Project-specific scripts in sub-directories.
Below we describe the analysis components implemented in each processing script. Feel free to pick-and-choose features described below when writing new scripts for your own project.
Some issues that all or most of these scripts address:
- extracting classification marks/answers from within the JSON fields of the CSV classification data exports
- cleaning the classification export files:
- removing duplicate classifications (if they occur)

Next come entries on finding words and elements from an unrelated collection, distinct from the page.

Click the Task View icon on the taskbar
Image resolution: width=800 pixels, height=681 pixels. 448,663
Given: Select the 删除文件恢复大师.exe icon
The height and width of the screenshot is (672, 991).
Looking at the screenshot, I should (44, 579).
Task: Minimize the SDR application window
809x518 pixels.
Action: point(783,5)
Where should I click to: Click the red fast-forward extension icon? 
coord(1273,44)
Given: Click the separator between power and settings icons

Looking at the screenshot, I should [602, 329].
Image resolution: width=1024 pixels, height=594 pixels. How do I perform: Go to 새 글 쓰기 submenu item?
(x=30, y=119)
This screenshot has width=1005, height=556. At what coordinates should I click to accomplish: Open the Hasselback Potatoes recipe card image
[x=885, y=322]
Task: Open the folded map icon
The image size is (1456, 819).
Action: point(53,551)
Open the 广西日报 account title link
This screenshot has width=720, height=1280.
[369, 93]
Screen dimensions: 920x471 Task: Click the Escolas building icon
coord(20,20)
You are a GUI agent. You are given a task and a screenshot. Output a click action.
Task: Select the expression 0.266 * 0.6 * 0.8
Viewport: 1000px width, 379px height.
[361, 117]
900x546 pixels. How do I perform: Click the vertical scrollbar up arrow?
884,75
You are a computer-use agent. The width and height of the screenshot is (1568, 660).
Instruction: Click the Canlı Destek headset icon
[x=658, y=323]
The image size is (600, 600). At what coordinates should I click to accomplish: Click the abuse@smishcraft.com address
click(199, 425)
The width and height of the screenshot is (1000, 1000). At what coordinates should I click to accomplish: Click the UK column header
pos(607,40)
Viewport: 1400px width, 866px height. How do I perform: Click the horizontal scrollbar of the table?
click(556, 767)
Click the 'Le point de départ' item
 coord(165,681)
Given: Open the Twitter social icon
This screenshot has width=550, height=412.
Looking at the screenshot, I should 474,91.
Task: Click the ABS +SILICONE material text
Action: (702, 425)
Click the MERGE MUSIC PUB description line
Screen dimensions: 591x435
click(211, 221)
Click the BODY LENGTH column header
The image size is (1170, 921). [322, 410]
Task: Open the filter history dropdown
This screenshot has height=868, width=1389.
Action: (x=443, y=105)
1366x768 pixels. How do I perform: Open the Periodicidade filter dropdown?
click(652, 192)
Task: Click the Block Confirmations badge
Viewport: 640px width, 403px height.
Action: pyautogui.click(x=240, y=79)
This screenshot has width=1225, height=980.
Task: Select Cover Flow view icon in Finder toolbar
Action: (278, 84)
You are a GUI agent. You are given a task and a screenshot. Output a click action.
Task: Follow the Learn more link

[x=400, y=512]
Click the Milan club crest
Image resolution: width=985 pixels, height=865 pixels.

- dealing with empty classifications (some projects throw them out, others count them as "nothing here" votes)
- only including classifications from the most up-to-date workflow version(s)
NOTE: For R code that addresses these issues, please see https://www.github.com/aliburchard/DataProcessing.
Marking star cluster locations in Hubble Space Telescope images.
Script -- Creates CSV of circular marker info from simple marking workflow.
Marker type -- circle
An exoplanet-finding project run as part of Stargazing Live.
Scripts -- Aggregate simple question task (with weighting). Save outputs to Google Drive folder for easy data sharing. This script is adapted from the Pulsar Hunters aggregation script described below; it may be more generally applicable because it doesn't need a bunch of additional files with gold-standard data etc. Update: There is now also an aggregation script that's meant to run on a big classification export (the example is 16GB) without requiring a lot of memory, for those whose computers aren't at the bleeding edge in terms of their RAM.
Marker Type -- question task
A beta project to examine HI structures in the Milky Way.
Scripts -- Extracts markings from classification file into individual files (ready for clustering).
Marker type -- line, point, ellipse, text input attached to mark
A survey project run by Cleveland Metroparks.
Scripts -- Adapts the survey aggregation script initially developed and tested for Wildwatch Kenya (described below)
Marker type -- Survey
Answering questions about the presence of bar structures and marking bar dimensions.
Scripts -- Analyzes joint question+marking workflow (but mostly the markings).
Marker type -- line
Extracting markings of damage and other features from post-disaster satellite imagery.
Script -- puts classification information together with geocoordinate information from subject exports.
Marker type -- point, polygon (though these aren't reduced here)
Marking interesting objects (including moving objects) in images from the WISE satellite.
Script -- Creates CSV of point marker info from simple marking workflow.
Marker type -- point
Classification of radio observations to identify pulsar candidates.
Scripts -- Analyzes responses and aggregates object type answer, also script for counting classifications. IP address tracking was wonky during this project, so unique non-logged-in users were identified with browser session info instead.
Marker type -- no markers, only 1 question task
Workflow #1: Yes/No if sea lions are present.
Scripts -- 1) Extracts normal csv from embedded JSON. 2) Aggregates results.
Marker type -- no marks, only question tasks
A survey of species from camera trap data in Kenya.
Scripts -- Jailbreak survey annotations into a format more easily digestible by external scripts (1 line per species ID or "nothing here" classification), aggregate jailbroken annotations into a flattened CSV file with one line per subject. Also uses general utility scripts.
Marker type -- Survey
Classifying galaxies according to shape on a touch table device.
Scripts -- In order to prepare a device's local database, this script will read a Panoptes subject export csv and produce an appropriately parsed csv file that is ready for import as a database (.db) file.
Includes scripts that generate progress reports for Ouroboros-based GZ project, and decision tree processing
Scripts that compute statistics and analyzes Talk data for Ouroboros-based GZ project.
Fairly general scripts to process Galaxy Zoo classification database dumps into vote fractions for each subject and match with subject metadata. Note that this does not (yet) include debiasing.